──────── Data shown

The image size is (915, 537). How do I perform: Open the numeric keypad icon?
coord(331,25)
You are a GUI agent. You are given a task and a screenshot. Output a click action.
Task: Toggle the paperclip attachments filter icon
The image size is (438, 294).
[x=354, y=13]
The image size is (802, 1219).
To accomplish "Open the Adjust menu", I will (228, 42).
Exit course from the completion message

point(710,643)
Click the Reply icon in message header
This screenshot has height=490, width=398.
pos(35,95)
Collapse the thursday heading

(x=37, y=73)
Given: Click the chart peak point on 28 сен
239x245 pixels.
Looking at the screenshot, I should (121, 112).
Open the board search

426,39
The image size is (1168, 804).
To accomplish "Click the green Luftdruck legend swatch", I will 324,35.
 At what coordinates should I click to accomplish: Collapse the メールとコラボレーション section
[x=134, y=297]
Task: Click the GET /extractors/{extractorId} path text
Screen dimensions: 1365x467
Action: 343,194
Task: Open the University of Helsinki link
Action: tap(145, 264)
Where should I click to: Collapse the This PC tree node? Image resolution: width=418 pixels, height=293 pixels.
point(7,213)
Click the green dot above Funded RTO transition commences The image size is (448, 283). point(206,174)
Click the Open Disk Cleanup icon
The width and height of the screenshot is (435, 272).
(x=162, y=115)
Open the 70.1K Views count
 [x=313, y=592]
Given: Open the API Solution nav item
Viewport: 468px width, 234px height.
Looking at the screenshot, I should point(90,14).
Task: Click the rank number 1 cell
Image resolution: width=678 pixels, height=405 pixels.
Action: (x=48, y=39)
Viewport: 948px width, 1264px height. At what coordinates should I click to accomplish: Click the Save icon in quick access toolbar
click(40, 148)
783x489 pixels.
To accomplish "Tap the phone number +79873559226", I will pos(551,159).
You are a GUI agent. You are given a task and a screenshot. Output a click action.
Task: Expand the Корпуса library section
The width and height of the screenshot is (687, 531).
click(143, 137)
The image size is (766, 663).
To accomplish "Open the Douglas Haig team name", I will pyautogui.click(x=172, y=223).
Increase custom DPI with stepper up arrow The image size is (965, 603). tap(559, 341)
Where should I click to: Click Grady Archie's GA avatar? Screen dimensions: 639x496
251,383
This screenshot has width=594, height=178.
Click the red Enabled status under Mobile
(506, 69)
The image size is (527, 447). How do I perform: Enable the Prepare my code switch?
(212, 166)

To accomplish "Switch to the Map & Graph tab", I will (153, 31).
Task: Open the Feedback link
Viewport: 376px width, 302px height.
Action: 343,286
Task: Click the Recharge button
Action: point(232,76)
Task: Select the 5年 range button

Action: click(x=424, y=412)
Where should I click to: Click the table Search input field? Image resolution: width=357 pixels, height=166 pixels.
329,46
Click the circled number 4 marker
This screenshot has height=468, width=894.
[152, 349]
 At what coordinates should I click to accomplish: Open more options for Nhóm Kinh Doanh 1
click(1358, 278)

────────────────

Task prompt:
Transcribe the records above with every character unchanged.

Result of this exercise:
The image size is (915, 537). How do I perform: Open the numeric keypad icon?
coord(331,25)
You are a GUI agent. You are given a task and a screenshot. Output a click action.
Task: Toggle the paperclip attachments filter icon
The image size is (438, 294).
[x=354, y=13]
The image size is (802, 1219).
To accomplish "Open the Adjust menu", I will (228, 42).
Exit course from the completion message

point(710,643)
Click the Reply icon in message header
This screenshot has height=490, width=398.
pos(35,95)
Collapse the thursday heading

(x=37, y=73)
Given: Click the chart peak point on 28 сен
239x245 pixels.
Looking at the screenshot, I should (121, 112).
Open the board search

426,39
The image size is (1168, 804).
To accomplish "Click the green Luftdruck legend swatch", I will 324,35.
 At what coordinates should I click to accomplish: Collapse the メールとコラボレーション section
[x=134, y=297]
Task: Click the GET /extractors/{extractorId} path text
Screen dimensions: 1365x467
Action: 343,194
Task: Open the University of Helsinki link
Action: tap(145, 264)
Where should I click to: Collapse the This PC tree node? Image resolution: width=418 pixels, height=293 pixels.
point(7,213)
Click the green dot above Funded RTO transition commences The image size is (448, 283). point(206,174)
Click the Open Disk Cleanup icon
The width and height of the screenshot is (435, 272).
(x=162, y=115)
Open the 70.1K Views count
 [x=313, y=592]
Given: Open the API Solution nav item
Viewport: 468px width, 234px height.
Looking at the screenshot, I should point(90,14).
Task: Click the rank number 1 cell
Image resolution: width=678 pixels, height=405 pixels.
Action: (x=48, y=39)
Viewport: 948px width, 1264px height. At what coordinates should I click to accomplish: Click the Save icon in quick access toolbar
click(40, 148)
783x489 pixels.
To accomplish "Tap the phone number +79873559226", I will pos(551,159).
You are a GUI agent. You are given a task and a screenshot. Output a click action.
Task: Expand the Корпуса library section
The width and height of the screenshot is (687, 531).
click(143, 137)
The image size is (766, 663).
To accomplish "Open the Douglas Haig team name", I will pyautogui.click(x=172, y=223).
Increase custom DPI with stepper up arrow The image size is (965, 603). tap(559, 341)
Where should I click to: Click Grady Archie's GA avatar? Screen dimensions: 639x496
251,383
This screenshot has width=594, height=178.
Click the red Enabled status under Mobile
(506, 69)
The image size is (527, 447). How do I perform: Enable the Prepare my code switch?
(212, 166)

To accomplish "Switch to the Map & Graph tab", I will (153, 31).
Task: Open the Feedback link
Viewport: 376px width, 302px height.
Action: 343,286
Task: Click the Recharge button
Action: point(232,76)
Task: Select the 5年 range button

Action: click(x=424, y=412)
Where should I click to: Click the table Search input field? Image resolution: width=357 pixels, height=166 pixels.
329,46
Click the circled number 4 marker
This screenshot has height=468, width=894.
[152, 349]
 At what coordinates should I click to accomplish: Open more options for Nhóm Kinh Doanh 1
click(1358, 278)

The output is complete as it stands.